Para aproveitar a graça que nos concede a Nossa Mãe no dia de hoje e para secundar também, em qualquer momento, as inspirações do Espírito Santo, pastor das nossas almas, devemos estar seriamente comprometidos numa actividade que nos leve a ter intimidade com Deus. Não podemos esconder-nos no anonimato, porque a vida interior, se não for um encontro pessoal com Deus, não existe. A superficialidade não é cristã. Admitir a rotina, na nossa luta ascética, equivale a assinar a certidão de óbito da alma contemplativa. Deus procura-nos um a um, e precisamos de Lhe responder um a um: eis-me aqui, pois Tu me chamaste.

Oração, sabêmo-lo todos, é falar com Deus. É possível, porém, que alguém pergunte: falar, de quê? Do que há-de ser, senão das coisas de Deus e das que enchem o nosso dia? Do nascimento de Jesus, do seu caminhar por este mundo, da sua vida oculta e da sua pregação, dos seus milagres, da sua Paixão Redentora, da sua Cruz e da sua Ressurreição… E na presença de Deus, Uno e Trino, tendo por Medianeira Santa Maria e por advogado S. José, Nosso Pai e Senhor - a quem tanto amo e venero - falaremos também do nosso trabalho de todos os dias, da família, das relações de amizade, dos grandes projectos e das pequenas coisas sem importância.

O tema da minha oração é o tema da minha vida. Eu faço assim. E à vista da minha situação concreta, surge naturalmente o propósito, determinado e firme, de mudar, de melhorar, de ser mais dócil ao amor de Deus. Um propósito sincero, concreto. E não pode faltar opedido urgente, mas confiado, de que o Espírito Santo nos não abandone, porque tu és, Senhor, a minha fortaleza.

Somos cristãos correntes. Trabalhamos em profissões muito diferentes. Toda a nossa actividade segue o caminho da normalidade. Tudo se desenvolve com um ritmo previsível. Os dias parecem iguais, inclusivamente monótonos… Pois bem: esse programa, aparentemente tão comum, tem um valor divino e é algo que interessa a Deus, porque Cristo quer encarnar nos nossos afazeres, animando, a partir de dentro, até as nossas mais humildes acções.

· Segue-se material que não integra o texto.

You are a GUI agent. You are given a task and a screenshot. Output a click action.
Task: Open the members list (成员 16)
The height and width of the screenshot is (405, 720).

Este pensamento é uma realidade sobrenatural, nítida, inequívoca; não é uma consideração destinada a consolar ou a confortar aqueles que, como nós, não conseguem gravar o seu nome no livro de oiro da História. Cristo interessa-se por esse trabalho que devemos realizar - uma vez e mil vezes - no escritório, na fábrica, na oficina, na escola, no campo, no exercício da profissão manual ou intelectual. Interessa-lhe também o sacrifício oculto que fazemos para não derramar sobre os outros o fel do nosso mau humor.

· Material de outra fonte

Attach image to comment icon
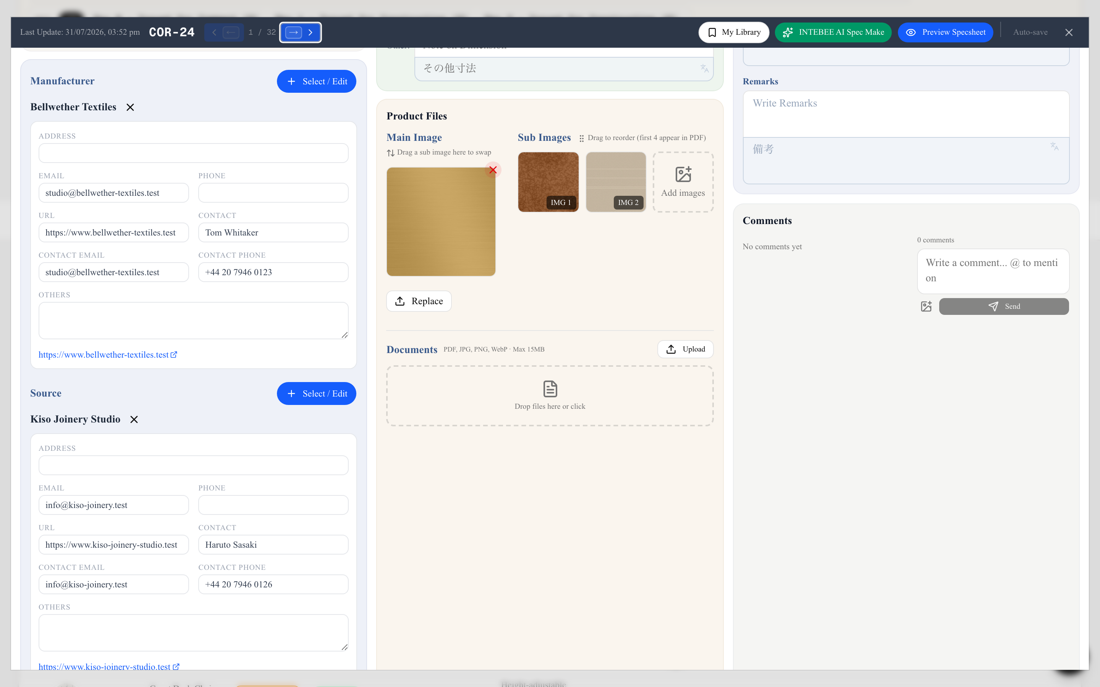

Recordai na oração estes temas, aproveitai-os precisamente para dizer a Jesus que o adorais, e assim, estareis a ser contemplativos no meio do mundo, no meio do ruído da rua, em toda a parte. Essa é a primeira lição, na escola da intimidade com Jesus Cristo. Dessa escola, Maria é a melhor professora, porque a Virgem manteve sempre essa atitude de fé, de visão sobrenatural, perante tudo o que sucedia à sua volta: conservava todas estas coisas ponderando-as no seu coração.

Supliquemos hoje a Santa Maria que nos torne contemplativos, que nos ajude a compreender os contínuos apelos que o Senhor nos dirige, batendo à porta do nosso coração. Peçamos-lhe: Mãe, tu trouxeste ao mundo Jesus, que nos revela o amor do nosso Pai, Deus; ajuda-nos a reconhecê-lo, no meio das preocupações de cada dia; remove a nossa inteligência e a nossa vontade, para que saibamos escutar a voz de Deus, o impulso da graça.